* REQUIREMENT *
An exact copy is the goal: every line from the one containing "The image size is (1389, 868)." to the end of the material below, pictures excluded.

* AVAILABLE DATA *

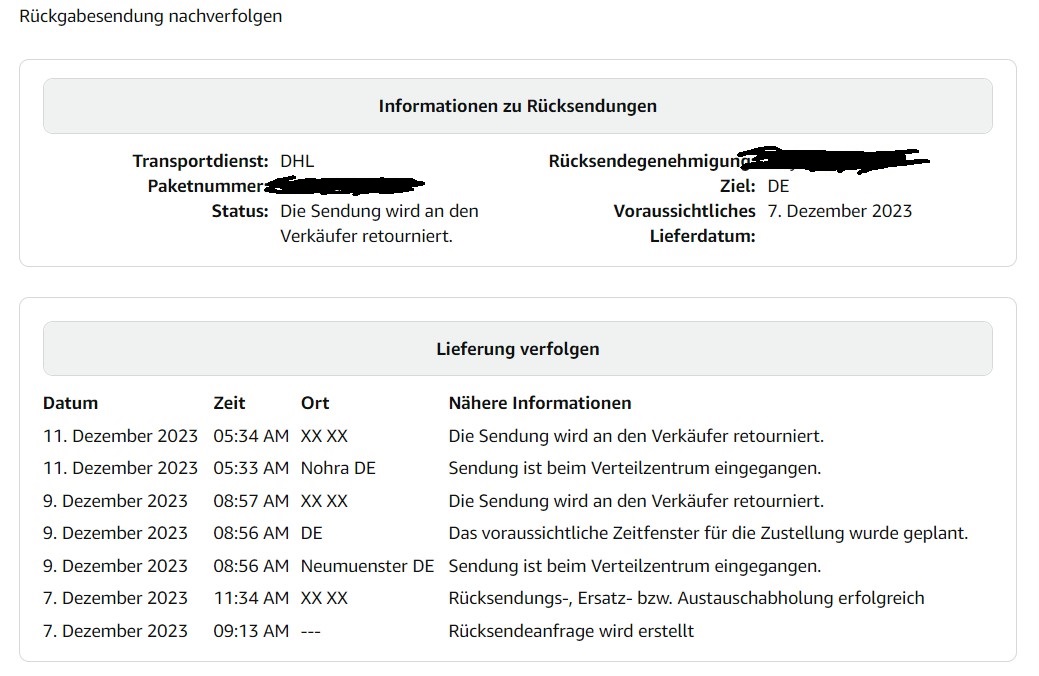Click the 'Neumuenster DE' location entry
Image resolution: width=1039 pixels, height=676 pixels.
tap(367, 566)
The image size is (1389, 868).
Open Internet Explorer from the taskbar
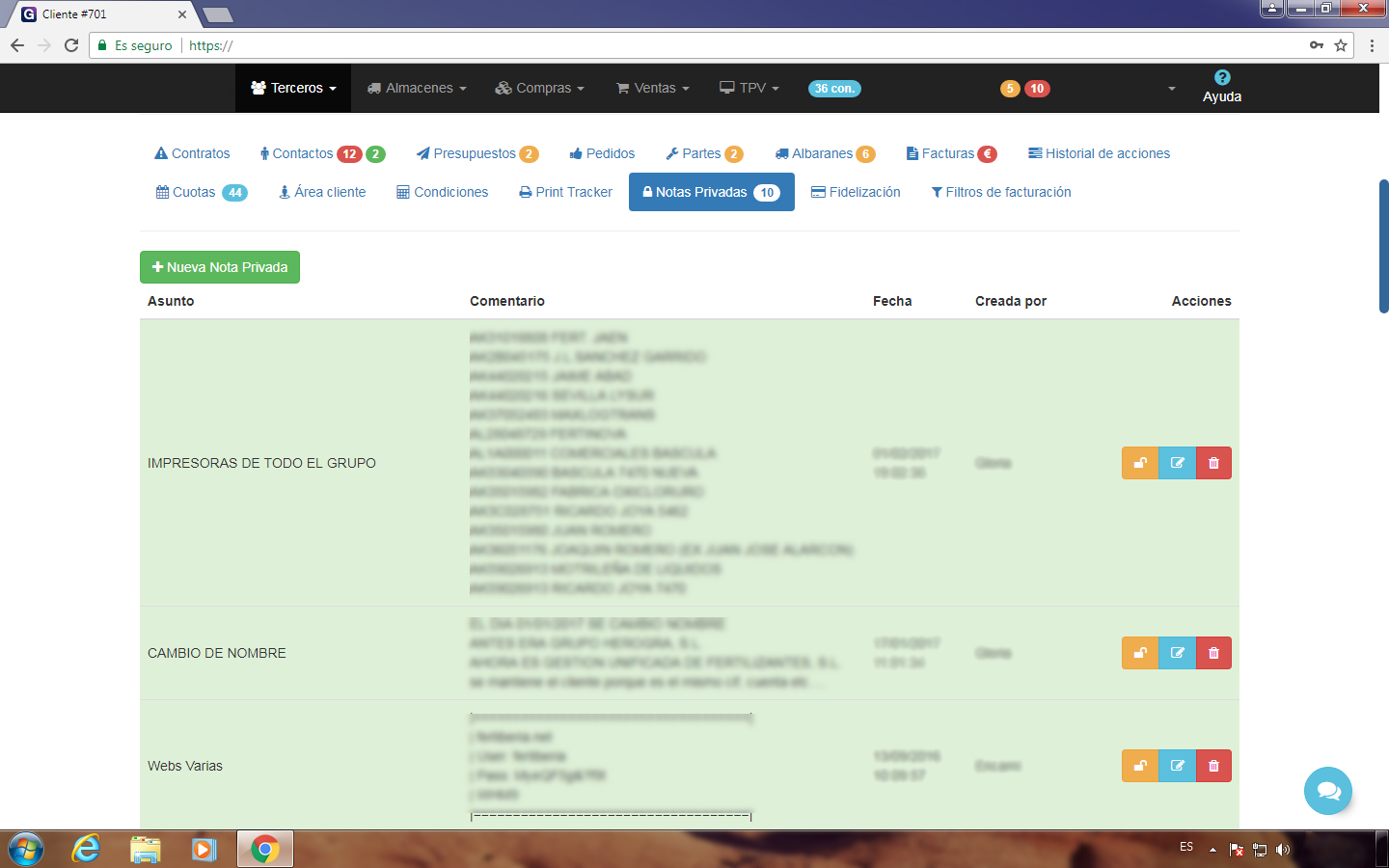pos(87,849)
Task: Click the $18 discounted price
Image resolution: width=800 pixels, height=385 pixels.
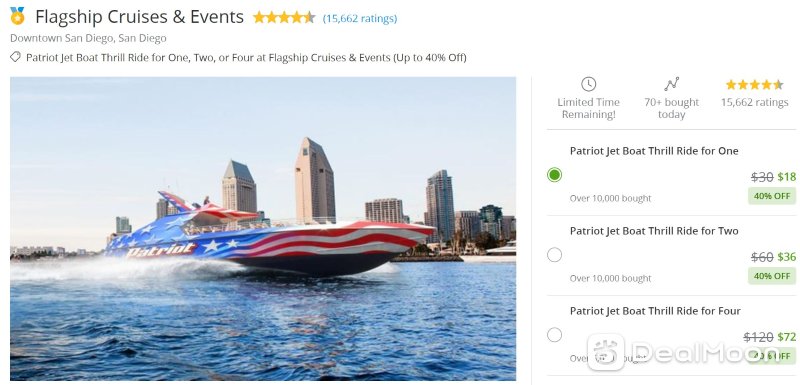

* SOLUTION BELOW *
The image size is (1389, 868).
Open Internet Explorer from the taskbar
pos(87,849)
Task: Click the $18 discounted price
Image resolution: width=800 pixels, height=385 pixels.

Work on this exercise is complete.